Trois appareils présentés à Joukovski
Sur le site de l’Institut de recherche aéronautique Gromov, le chef de l’État a inspecté trois modèles destinés à incarner cette stratégie de souveraineté industrielle : le turbopropulseur Il-114-300, le court-courrier SJ-100 et le moyen-courrier MC-21. Visite réalisée en présence du premier vice-Premier ministre Denis Mantourov, du vice-Premier ministre Vitali Savelyev, du ministre de l’Industrie Anton Alikhanov, du ministre des Finances Anton Silouanov, ainsi que du PDG de Sberbank, Guerman Gref, et du chef de l’OAK (Société unie de construction aéronautique), Vadim Badekha.
L’Il-114-300, conçu pour transporter jusqu’à 68 passagers, doit remplacer les vieillissants Antonov An-24 et An-26 encore en service sur certaines liaisons régionales. Le ministre des Transports Andreï Nikitine avait précédemment indiqué qu’une livraison de trois exemplaires était attendue dès 2026, suivie d’un nombre comparable en 2027, avant une montée en cadence progressive de la production.
Une accélération jugée nécessaire
Si le bilan dressé par Poutine se veut positif, le président a également pointé un rythme de production qu’il estime insuffisant. « Tout doit être fait plus vite. J’aimerais vraiment que tout cela aille plus vite et à plus grande échelle », a-t-il déclaré lors de la réunion, selon des propos relayés par l’agence RIA Novosti.
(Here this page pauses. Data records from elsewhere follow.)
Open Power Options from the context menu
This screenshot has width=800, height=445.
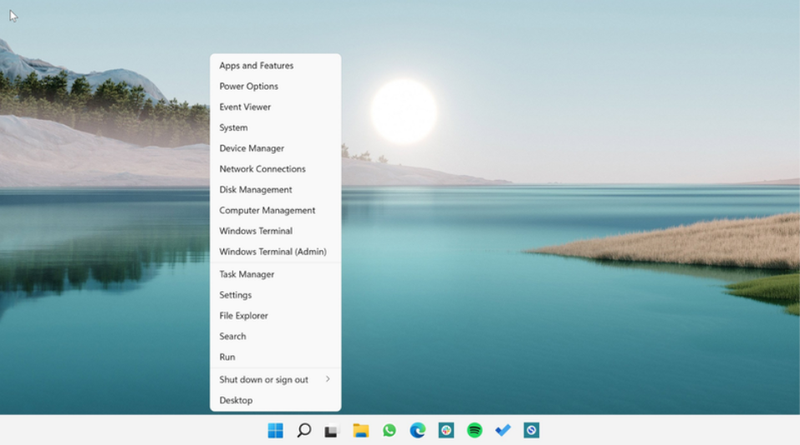pyautogui.click(x=248, y=87)
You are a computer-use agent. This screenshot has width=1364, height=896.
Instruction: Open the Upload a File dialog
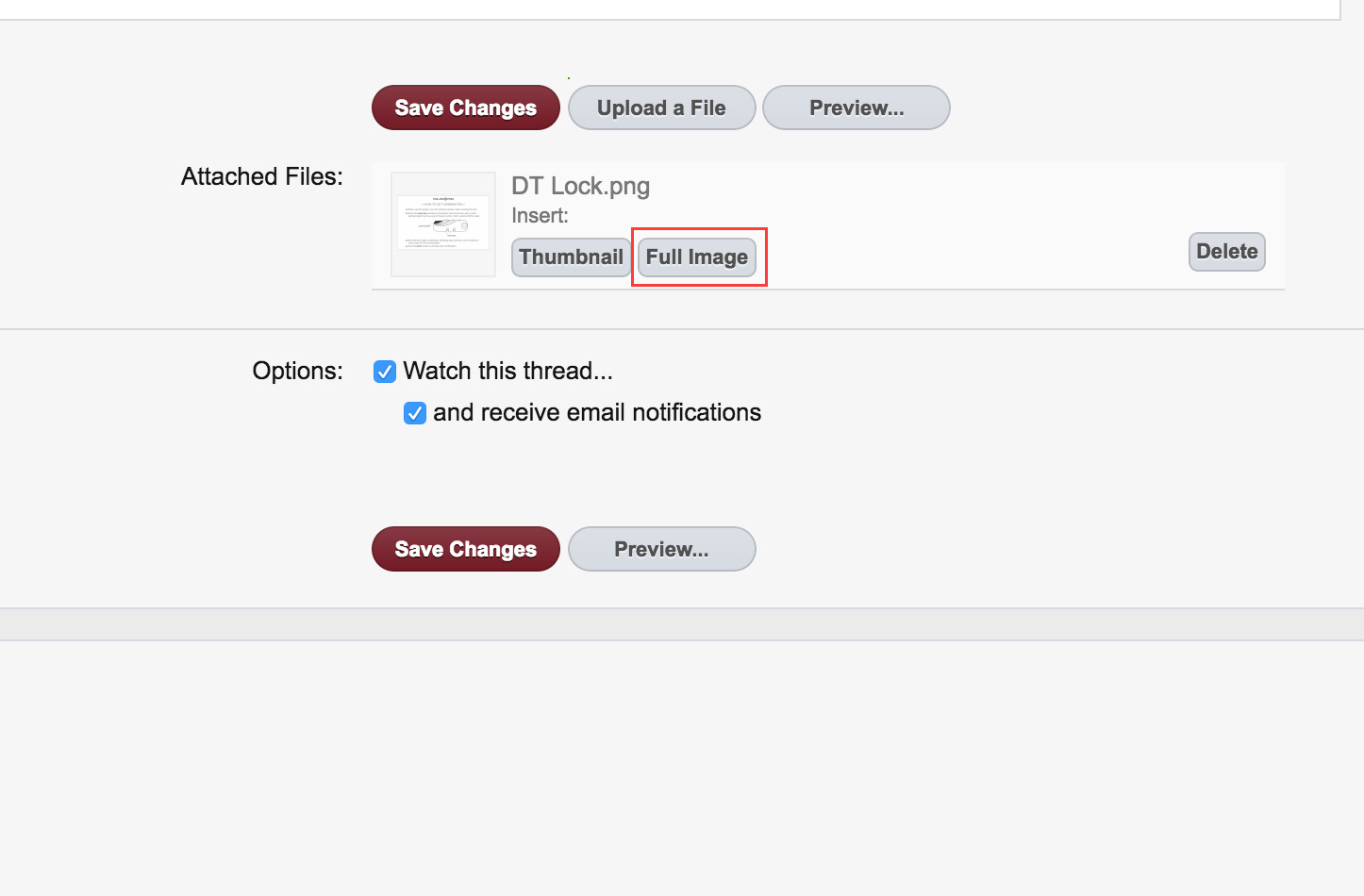pos(661,108)
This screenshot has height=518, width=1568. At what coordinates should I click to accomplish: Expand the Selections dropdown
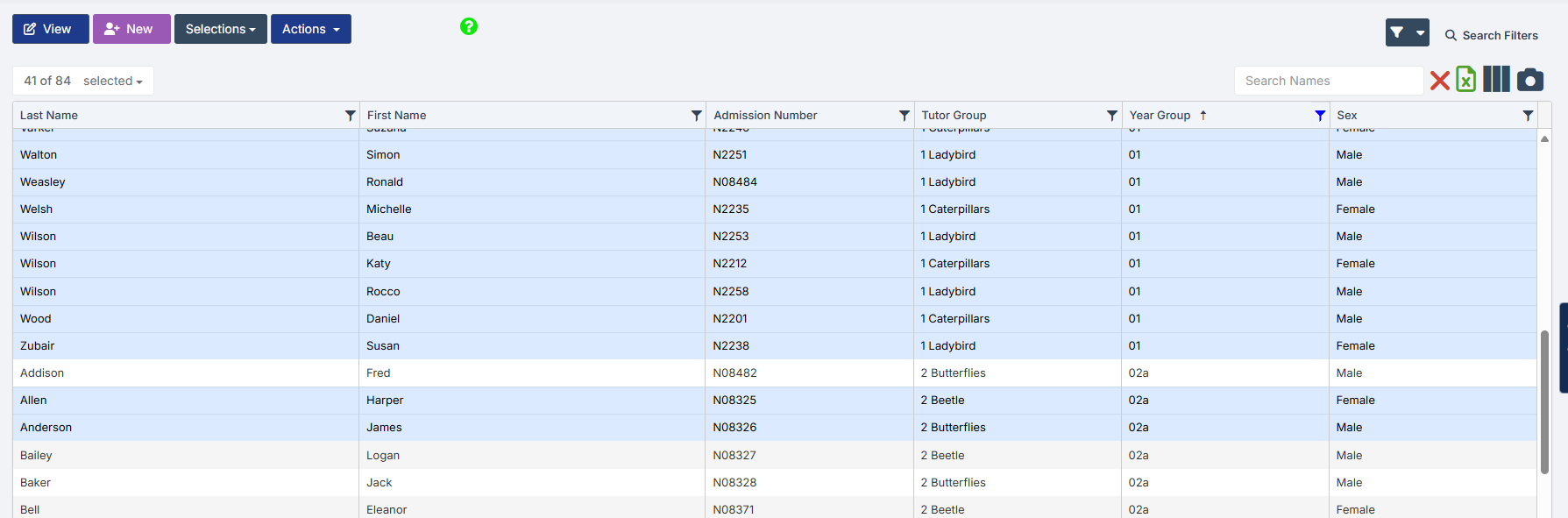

Le chef de l’État a rappelé qu’une série de mesures d’urgence avait été adoptée dès 2022, à la suite des sanctions occidentales visant le secteur aérien russe, avec pour objectif de soutenir les compagnies nationales et de maintenir l’accessibilité du transport aérien pour les citoyens. Ces objectifs auraient été globalement atteints, selon le président russe, qui n’a toutefois pas détaillé de données chiffrées sur la flotte actuellement en exploitation.
La filière des moteurs, indicateur revendiqué de souveraineté
Au-delà des cellules d’avions, Poutine a insisté sur la capacité industrielle russe à produire des moteurs aéronautiques de bout en bout. Selon lui, la Russie figurerait parmi les quatre pays au monde en mesure d’assurer l’intégralité du cycle de production de ces équipements, un critère qu’il associe directement au niveau de souveraineté technique et industrielle du pays. Le président a également souligné que la capacité à concevoir une gamme complète d’avions militaires et civils ne serait partagée que par un nombre restreint d’États, les autres marchés devant recourir à une coopération internationale élargie pour produire leurs appareils.
La prochaine échéance concrète à surveiller reste la livraison effective des trois premiers Il-114-300, annoncée pour 2026, suivie d’un même volume en 2027. Le respect de ce calendrier, dans une filière où les retards de certification et de série sont fréquents, déterminera la portée réelle des annonces faites à Joukovski.